Pendant la Belle-Epoque, le capitalisme semblait capable pour beaucoup d'observateurs d'apporter lentement mais sûrement le progrès social à l'humanité. Cette conception s'est aussi immiscée dans les rangs de l'Internationale ouvrière (Deuxième internationale), où elle a fourni un semblant d'idéologie à la frange réformiste qui pratiquait de plus en plus la collaboration de classe.

L'aile révisionniste était groupée autour de Bernstein, l'aile défendant le marxisme et la révolution autour de Rosa Luxemburg et Karl Liebknecht. Au centre de l'appareil social-démocrate, Karl Kautsky tentait surtout de ne pas trancher les questions les plus polémiques et de maintenir l'unité de l'organisation (centrisme).

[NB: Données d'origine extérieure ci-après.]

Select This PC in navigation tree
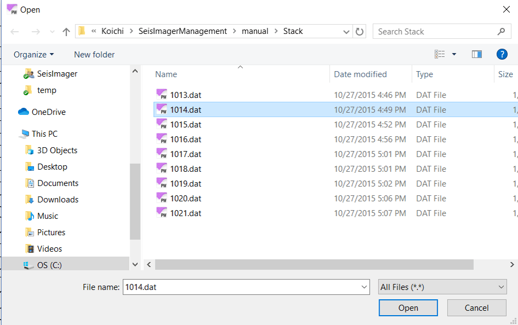The height and width of the screenshot is (325, 518). (x=44, y=134)
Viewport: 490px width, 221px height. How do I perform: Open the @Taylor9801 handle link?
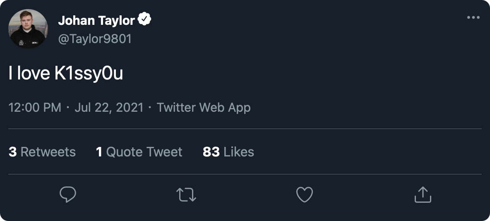click(x=95, y=39)
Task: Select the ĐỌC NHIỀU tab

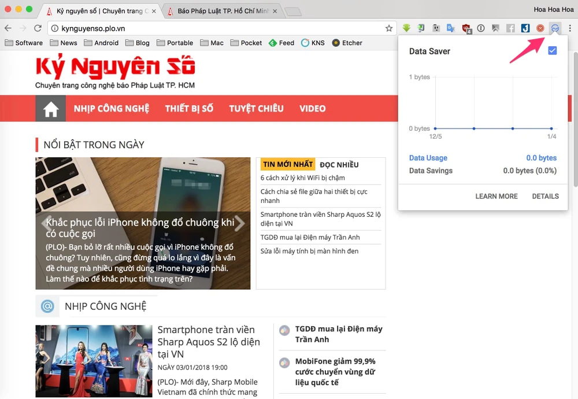Action: click(x=339, y=165)
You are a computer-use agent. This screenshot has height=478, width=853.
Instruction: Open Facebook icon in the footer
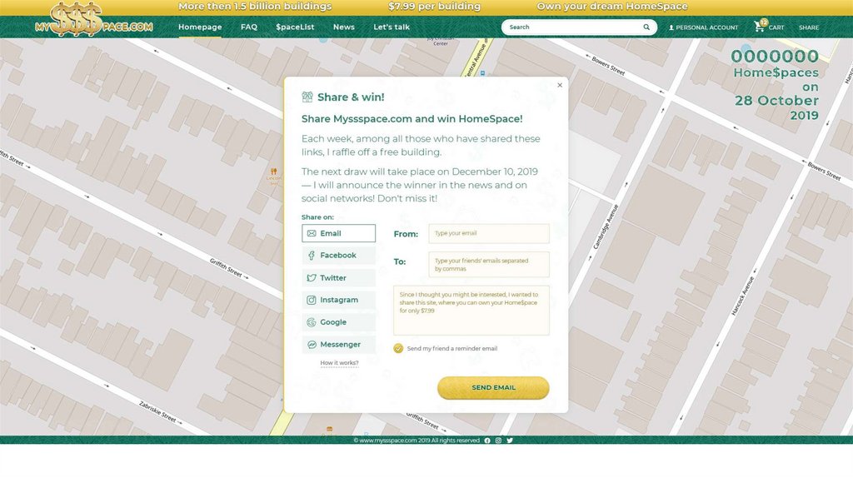(x=487, y=441)
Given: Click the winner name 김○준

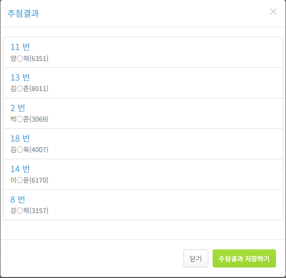Looking at the screenshot, I should [x=20, y=89].

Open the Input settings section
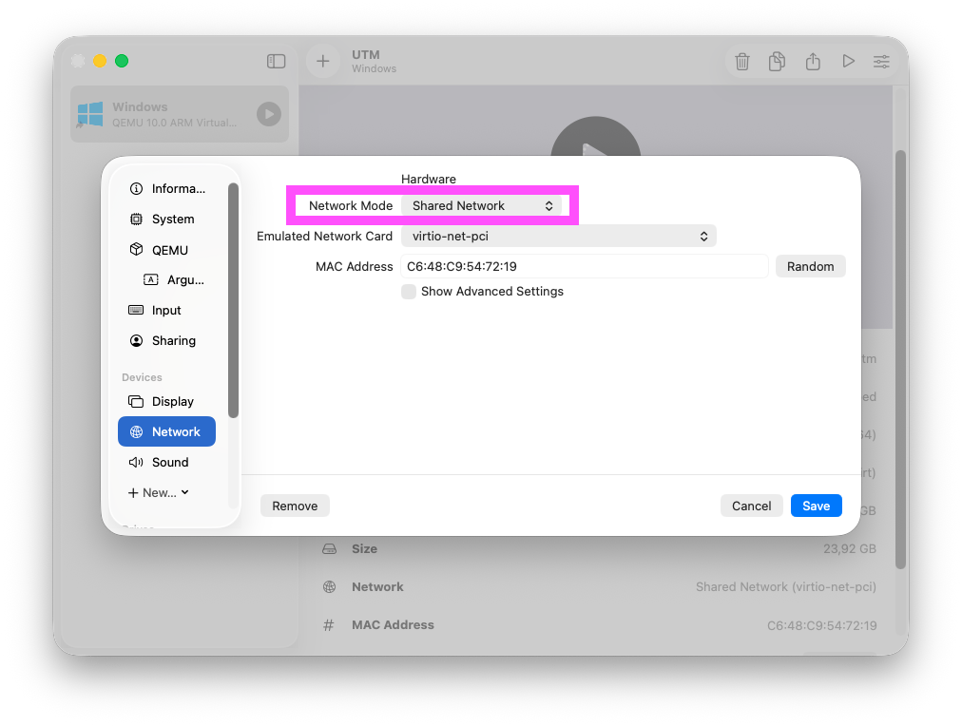(166, 310)
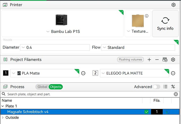Toggle the Advanced mode switch
The image size is (181, 124).
(x=156, y=87)
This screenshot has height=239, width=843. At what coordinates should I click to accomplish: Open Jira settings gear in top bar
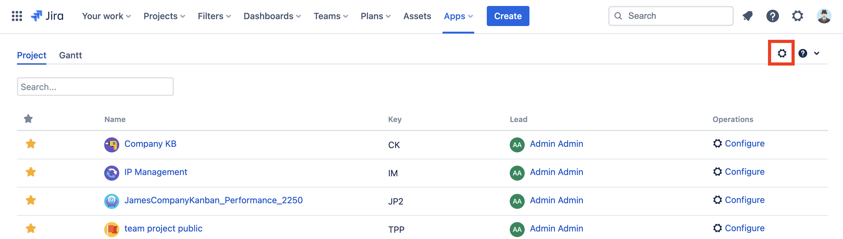click(x=797, y=16)
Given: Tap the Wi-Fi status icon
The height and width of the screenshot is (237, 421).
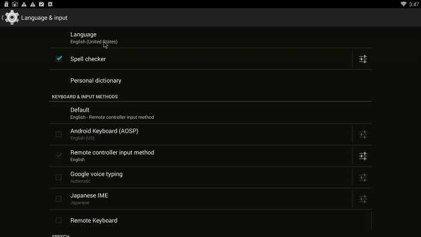Looking at the screenshot, I should pyautogui.click(x=404, y=4).
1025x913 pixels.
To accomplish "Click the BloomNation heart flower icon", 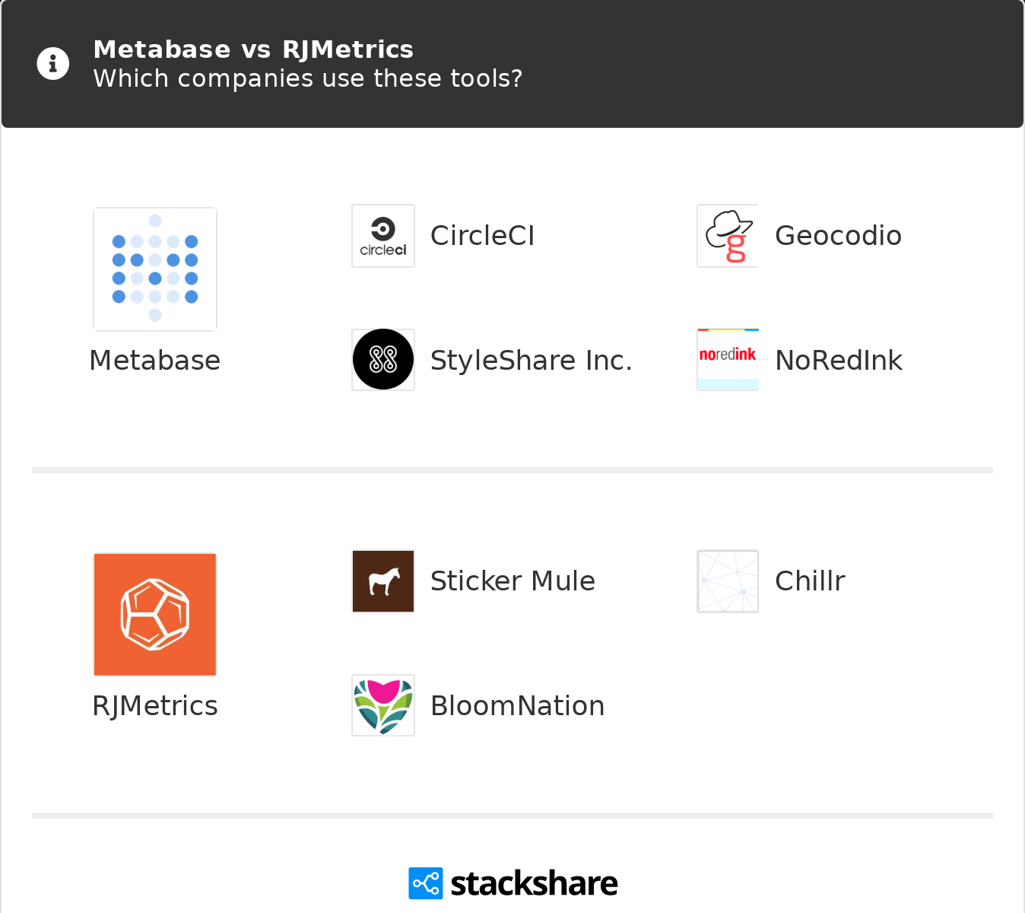I will coord(383,705).
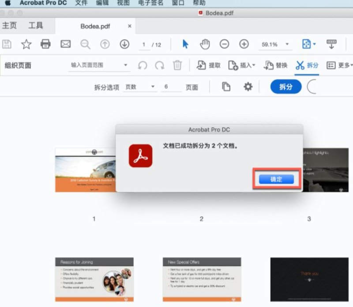Click the delete pages trash icon

click(177, 65)
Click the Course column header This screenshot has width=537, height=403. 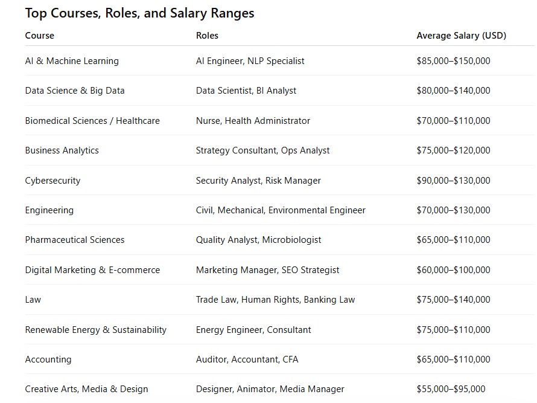click(x=40, y=36)
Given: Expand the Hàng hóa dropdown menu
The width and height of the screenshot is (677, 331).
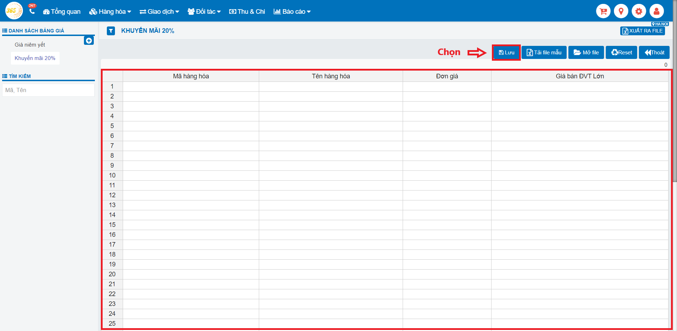Looking at the screenshot, I should click(x=110, y=12).
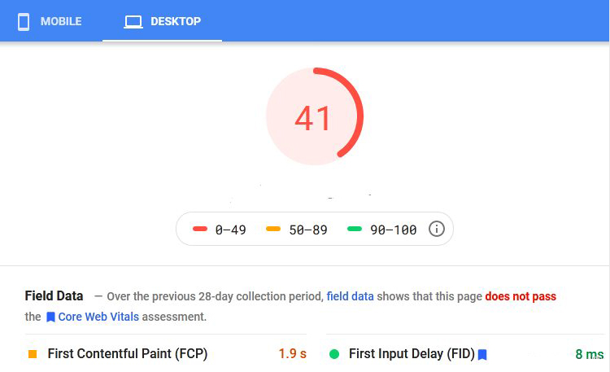Switch to the MOBILE tab
Viewport: 610px width, 372px height.
click(50, 21)
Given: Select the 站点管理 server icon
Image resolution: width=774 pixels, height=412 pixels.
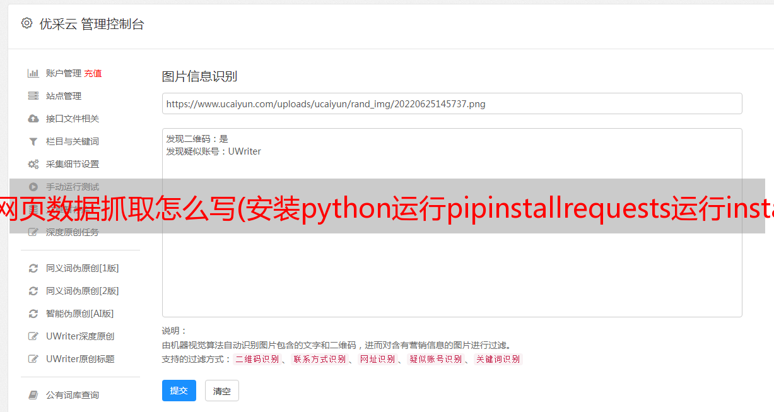Looking at the screenshot, I should point(33,96).
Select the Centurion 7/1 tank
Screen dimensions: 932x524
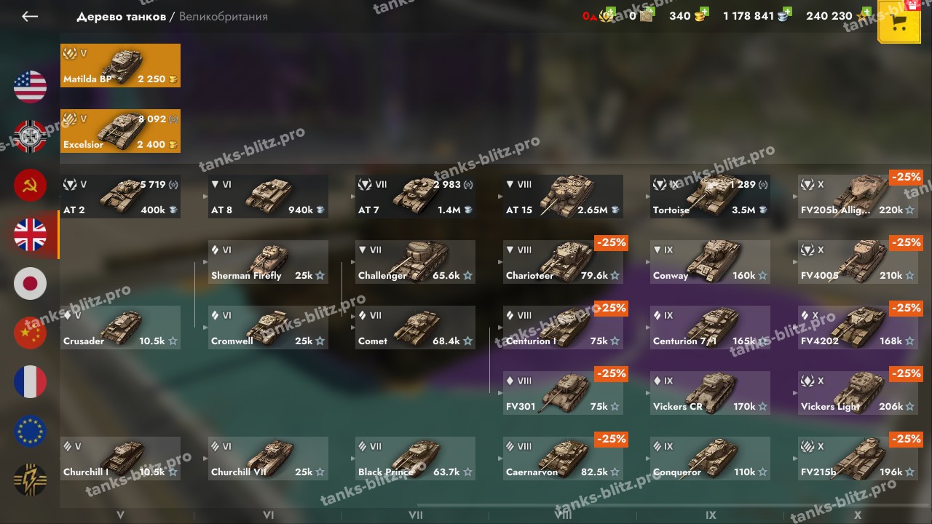click(710, 328)
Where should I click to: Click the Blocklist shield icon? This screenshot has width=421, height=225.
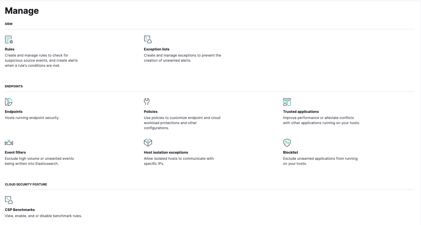(x=287, y=142)
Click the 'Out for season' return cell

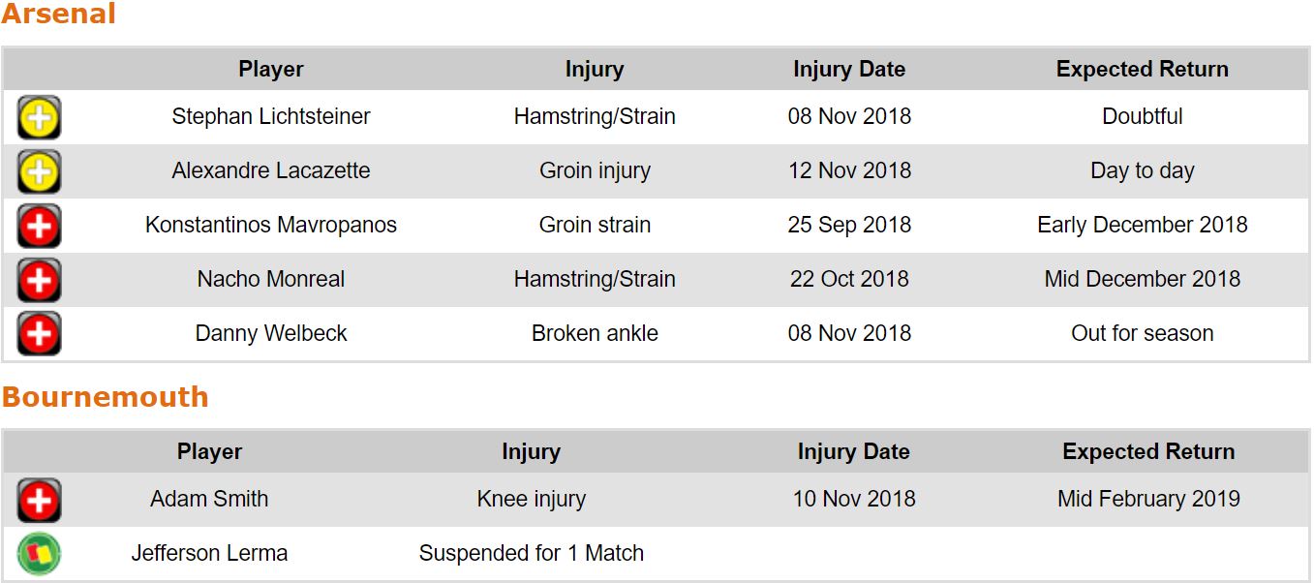click(x=1143, y=334)
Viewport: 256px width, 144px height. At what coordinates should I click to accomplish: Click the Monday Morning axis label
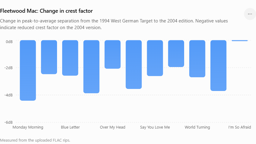tap(28, 127)
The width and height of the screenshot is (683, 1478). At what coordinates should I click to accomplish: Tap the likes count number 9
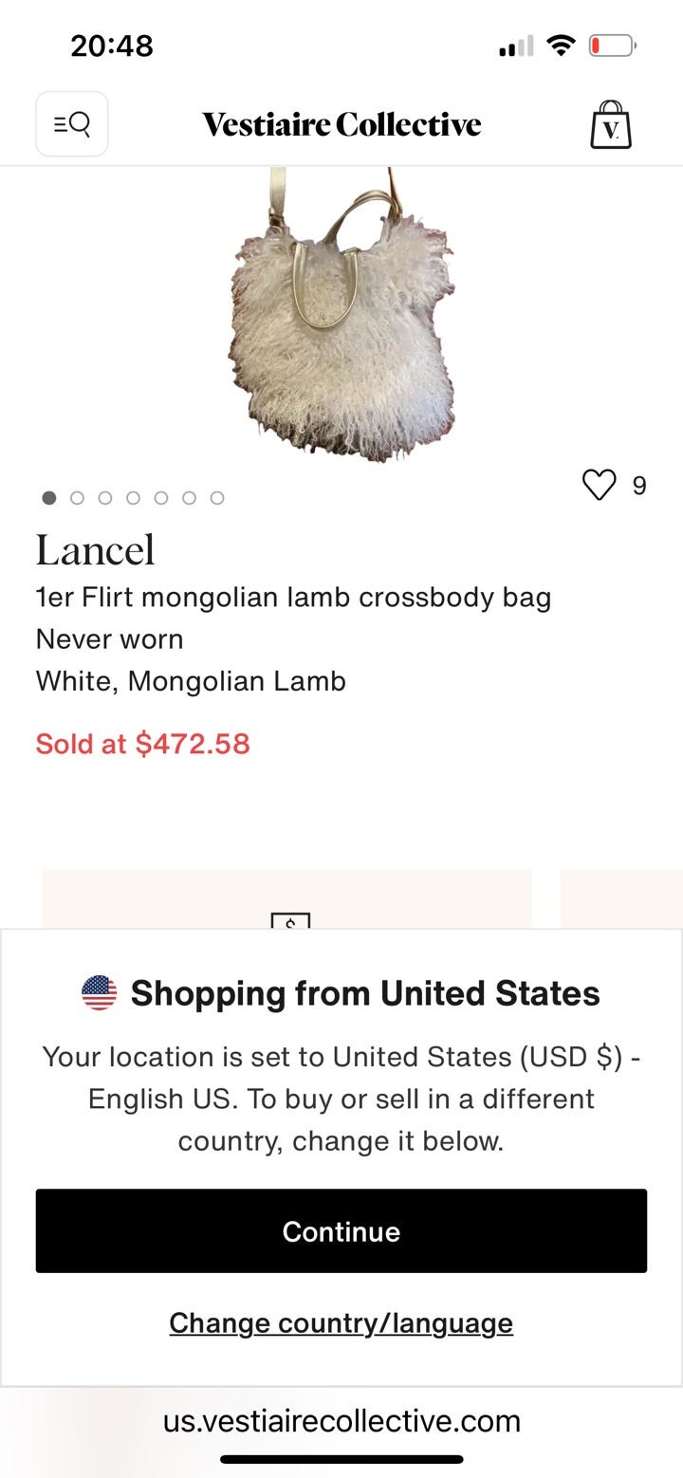(x=639, y=486)
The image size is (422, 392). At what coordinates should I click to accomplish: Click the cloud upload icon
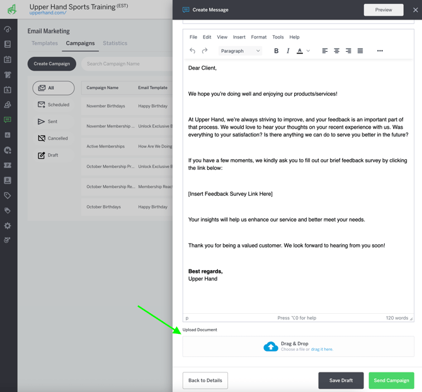[271, 347]
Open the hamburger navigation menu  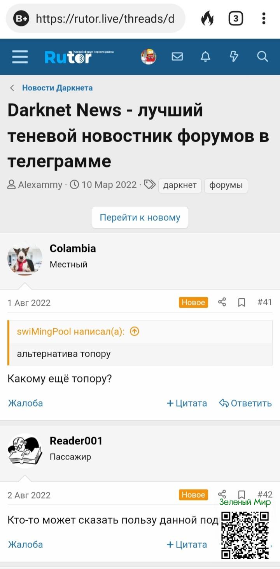[x=20, y=57]
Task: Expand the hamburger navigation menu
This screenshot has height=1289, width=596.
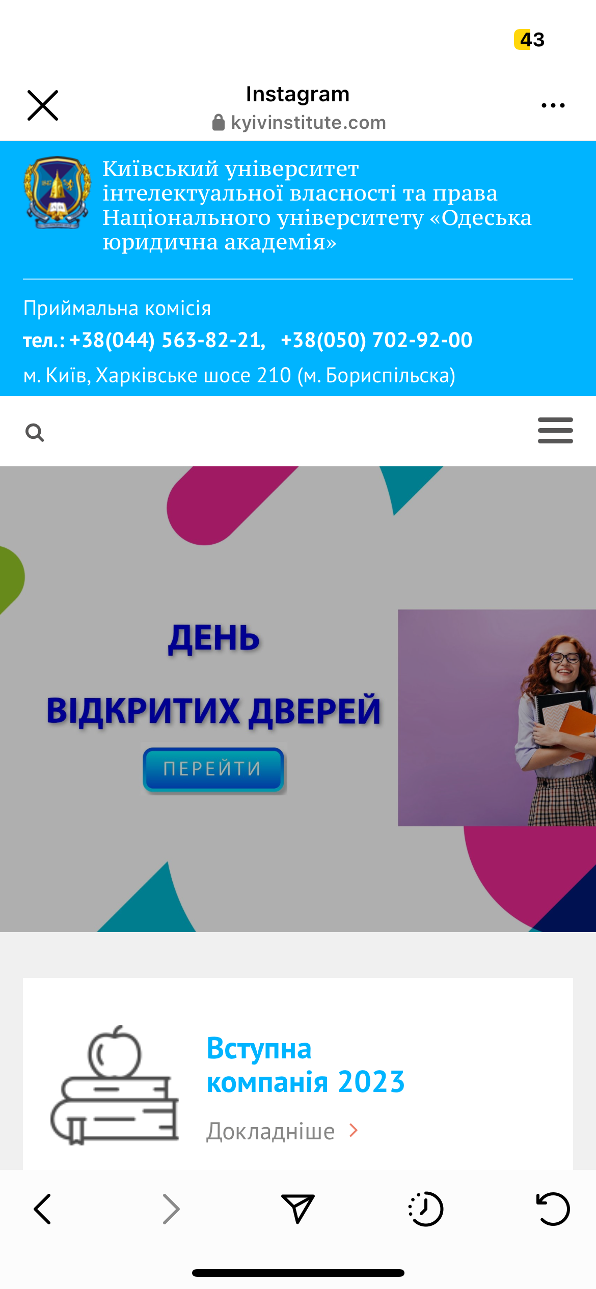Action: pos(555,430)
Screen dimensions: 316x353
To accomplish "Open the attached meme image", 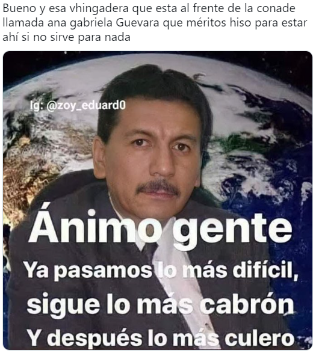I will click(x=158, y=200).
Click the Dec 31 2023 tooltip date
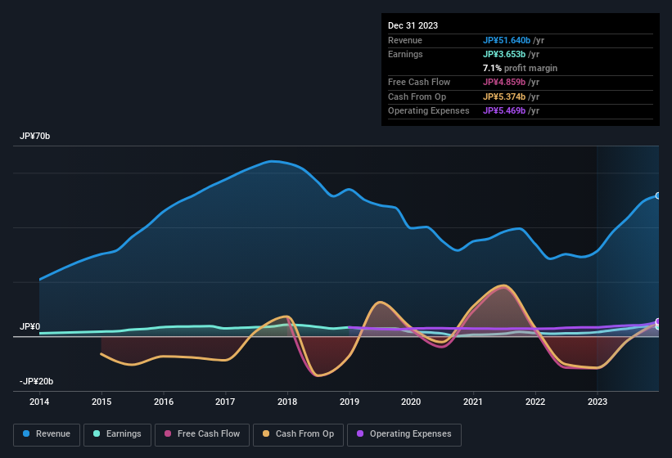This screenshot has width=672, height=458. tap(413, 25)
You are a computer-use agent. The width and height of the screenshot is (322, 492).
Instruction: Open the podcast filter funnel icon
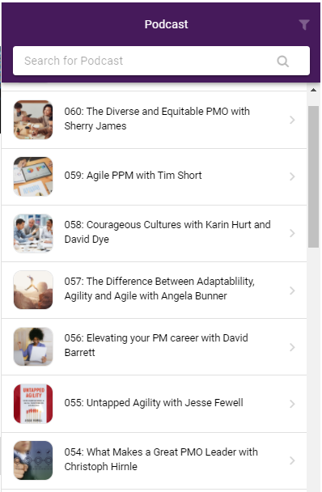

La position de la social-démocratie était officiellement la paix, au nom du refus des prolétaires de s'entretuer, donc l'opposition à la guerre par la désobéissance des travailleurs et la grève générale pour paralyser le militarisme. Malheureusement, les intérêts liant les dirigeants bourgeois de la social-démocratie de s'entendre avec leurs gouvernements respectifs ont été plus forts, et ceux-ci ont voté les crédits de guerre en légitimant "l'Union sacrée" en 1914.

2 Super-impérialisme

Peu avant le déclenchement de la Première guerre mondiale, un débat théorique a éclaté au sein de l'Internationale. Karl Kautsky soutenait que les économies capitalistes en étaient arrivées à un tel degré d'interpénétration qu'il était désormais impossible qu'éclate une guerre, c'est ce qu'il appelait le super-impérialisme.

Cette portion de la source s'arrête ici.